Given information:
=== Section Start ===
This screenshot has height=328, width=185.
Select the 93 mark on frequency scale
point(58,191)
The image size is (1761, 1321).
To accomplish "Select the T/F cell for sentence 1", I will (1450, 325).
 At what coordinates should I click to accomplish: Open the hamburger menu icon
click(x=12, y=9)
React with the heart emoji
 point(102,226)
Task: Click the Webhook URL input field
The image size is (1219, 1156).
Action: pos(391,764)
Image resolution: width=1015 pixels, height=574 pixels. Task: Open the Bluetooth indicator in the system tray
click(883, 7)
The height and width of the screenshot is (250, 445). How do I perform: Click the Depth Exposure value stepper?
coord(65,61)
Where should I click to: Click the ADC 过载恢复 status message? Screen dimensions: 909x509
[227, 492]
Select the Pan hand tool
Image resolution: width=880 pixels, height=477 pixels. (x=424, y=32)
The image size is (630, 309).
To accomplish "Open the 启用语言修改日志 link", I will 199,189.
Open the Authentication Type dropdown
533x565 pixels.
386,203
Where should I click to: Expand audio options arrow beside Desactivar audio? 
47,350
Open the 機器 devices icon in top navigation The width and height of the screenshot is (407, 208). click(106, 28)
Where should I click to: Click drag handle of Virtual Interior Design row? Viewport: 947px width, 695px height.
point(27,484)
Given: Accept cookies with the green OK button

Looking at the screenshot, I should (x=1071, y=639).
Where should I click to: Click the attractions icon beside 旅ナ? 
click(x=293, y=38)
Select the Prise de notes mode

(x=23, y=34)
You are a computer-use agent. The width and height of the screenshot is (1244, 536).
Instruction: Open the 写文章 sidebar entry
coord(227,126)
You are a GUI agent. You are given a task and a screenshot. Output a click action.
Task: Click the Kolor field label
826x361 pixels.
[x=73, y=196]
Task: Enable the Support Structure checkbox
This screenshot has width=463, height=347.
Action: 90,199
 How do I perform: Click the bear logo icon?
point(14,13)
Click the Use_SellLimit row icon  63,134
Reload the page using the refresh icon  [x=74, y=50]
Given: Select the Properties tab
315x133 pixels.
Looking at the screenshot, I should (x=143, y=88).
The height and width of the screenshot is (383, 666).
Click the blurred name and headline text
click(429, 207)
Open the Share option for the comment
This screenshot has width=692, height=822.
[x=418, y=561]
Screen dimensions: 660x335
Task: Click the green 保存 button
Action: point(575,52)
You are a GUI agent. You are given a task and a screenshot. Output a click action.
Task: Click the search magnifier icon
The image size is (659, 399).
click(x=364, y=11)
=== Section End ===
Work request: Give the material above back in full, exactly as written.

Response area:
This screenshot has height=328, width=185.
Select the 93 mark on frequency scale
point(58,191)
The image size is (1761, 1321).
To accomplish "Select the T/F cell for sentence 1", I will (1450, 325).
 At what coordinates should I click to accomplish: Open the hamburger menu icon
click(x=12, y=9)
React with the heart emoji
 point(102,226)
Task: Click the Webhook URL input field
The image size is (1219, 1156).
Action: pos(391,764)
Image resolution: width=1015 pixels, height=574 pixels. Task: Open the Bluetooth indicator in the system tray
click(883, 7)
The height and width of the screenshot is (250, 445). How do I perform: Click the Depth Exposure value stepper?
coord(65,61)
Where should I click to: Click the ADC 过载恢复 status message? Screen dimensions: 909x509
[227, 492]
Select the Pan hand tool
Image resolution: width=880 pixels, height=477 pixels. (x=424, y=32)
The image size is (630, 309).
To accomplish "Open the 启用语言修改日志 link", I will 199,189.
Open the Authentication Type dropdown
533x565 pixels.
386,203
Where should I click to: Expand audio options arrow beside Desactivar audio? 
47,350
Open the 機器 devices icon in top navigation The width and height of the screenshot is (407, 208). click(106, 28)
Where should I click to: Click drag handle of Virtual Interior Design row? Viewport: 947px width, 695px height.
point(27,484)
Given: Accept cookies with the green OK button

Looking at the screenshot, I should (x=1071, y=639).
Where should I click to: Click the attractions icon beside 旅ナ? 
click(x=293, y=38)
Select the Prise de notes mode

(x=23, y=34)
You are a computer-use agent. The width and height of the screenshot is (1244, 536).
Instruction: Open the 写文章 sidebar entry
coord(227,126)
You are a GUI agent. You are given a task and a screenshot. Output a click action.
Task: Click the Kolor field label
826x361 pixels.
[x=73, y=196]
Task: Enable the Support Structure checkbox
This screenshot has width=463, height=347.
Action: 90,199
 How do I perform: Click the bear logo icon?
point(14,13)
Click the Use_SellLimit row icon  63,134
Reload the page using the refresh icon  [x=74, y=50]
Given: Select the Properties tab
315x133 pixels.
Looking at the screenshot, I should (x=143, y=88).
The height and width of the screenshot is (383, 666).
Click the blurred name and headline text
click(429, 207)
Open the Share option for the comment
This screenshot has width=692, height=822.
[x=418, y=561]
Screen dimensions: 660x335
Task: Click the green 保存 button
Action: point(575,52)
You are a GUI agent. You are given a task and a screenshot. Output a click action.
Task: Click the search magnifier icon
The image size is (659, 399).
click(x=364, y=11)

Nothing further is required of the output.